Open Science
Introduction
Methods
Results
Discussion
Numbers analysed, outcomes, and estimation
Item 26: Items for each primary and secondary outcome
For each primary and secondary outcome, by group:
• the number of participants included in the analysis
• the number of participants with available data at the outcome time point
• result for each group, and the estimated effect size and its precision (such as 95% CI)
• for binary outcomes, presentation of both absolute and relative effect size.
Examples
“All principal analyses were based on the intention-to treat (ITT) principle, analysing participants in the groups to which they were randomly assigned irrespective of compliance with treatment allocation [460]."



Explanation
For each primary and secondary outcome, the number of participants included in each group is an essential element of the analyses. Although the flow diagram (item 22a) should indicate the numbers of participants included in the analysis of the primary outcome, the number of participants with available data will often vary for different outcomes and at different time points.
Missing data can introduce potential bias through different types of participants being included in each treatment group. It can also reduce, through loss of information, the power to detect a difference between treatment groups if one exists (item 21c) and reduce the generalisability of the trial findings [404]. It is therefore important to report the number of participants with available data for each primary and secondary outcome and at each timepoint. Where possible, it is also important to report the reason data were not available, for example, if the participant did not attend follow-up appointments, or if data were truncated because the participant died [404]. The extent and causes of missing data can vary. For example, a systematic review of palliative care trials estimated that 23% of primary outcome data were not available [462]; this compares to a recent review of trials published in four top general medical journals where the median percentage of participants with a missing outcome was around 9% [392].
Trial results are often more clearly displayed in a table rather than in the text, as shown in table 11 and table 12. For each outcome, results should be reported as a summary of the outcome in each group (eg, the number of participants included in the analysis with or without the event and the denominators, or the mean and standard deviation of measurements), together with the contrast between the groups, known as the effect size. For binary outcomes, the effect size could be the risk ratio (relative risk), odds ratio, or risk difference; for survival time data, it could be the hazard ratio or difference in median survival time; and for continuous data, it is usually the difference in means.
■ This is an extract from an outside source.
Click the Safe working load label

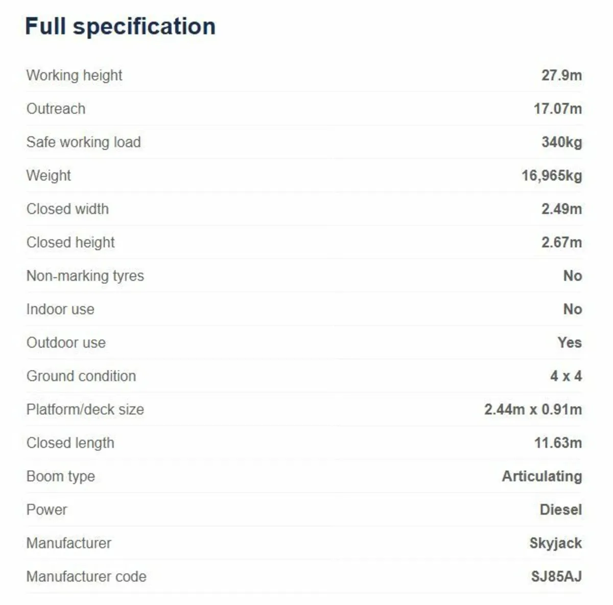pos(83,142)
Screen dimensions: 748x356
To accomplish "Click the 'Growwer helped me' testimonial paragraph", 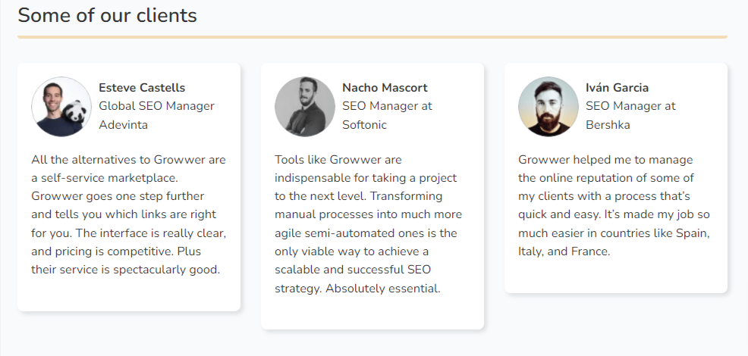I will (614, 205).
For all outcomes, authors should provide a CI to indicate the precision (uncertainty) of the estimated effect size [364, 463]. A 95% CI is conventional, but occasionally other levels are used. Most journals require or strongly encourage the use of CIs [464]. They are especially valuable in relation to differences that do not meet conventional statistical significance, for which they often indicate that the result does not rule out an important clinical difference. The use of CIs has increased markedly in recent years, although not in all medical specialties [465]. A common error is the presentation of separate CIs for the outcome in each group rather than for the treatment effect [465]. Although P values may be provided in addition to CIs, results should not be reported solely as P values [466, 467]. Results should be reported for all planned primary and secondary outcomes and at each time point, not just for analyses that were statistically significant or thought to be interesting. Selective reporting within studies is a widespread and serious problem [51, 468].
When the primary outcome is binary, both the relative effect (risk ratio (relative risk) or odds ratio), and the absolute effect (risk difference) should be reported (with CIs) (table 13), as neither the relative measure nor the absolute measure alone gives a complete picture of the effect and its implications. Different audiences may prefer either relative or absolute risk, but both clinicians and lay people tend to overestimate the effect when it is presented solely in terms of relative risk [469-471]. The magnitude of the risk difference is less generalisable to other populations than the relative risk since it depends on the baseline risk in the unexposed group, which tends to vary across populations. For diseases where the outcome is common, a relative risk near unity might nonetheless indicate clinically important differences in public health terms. In contrast, a large relative risk when the outcome is rare may not be so important for public health (although it may be important to an individual in a high risk category). For both binary and survival time data, expressing the results also as the number needed to treat for benefit or harm can be helpful [472, 473].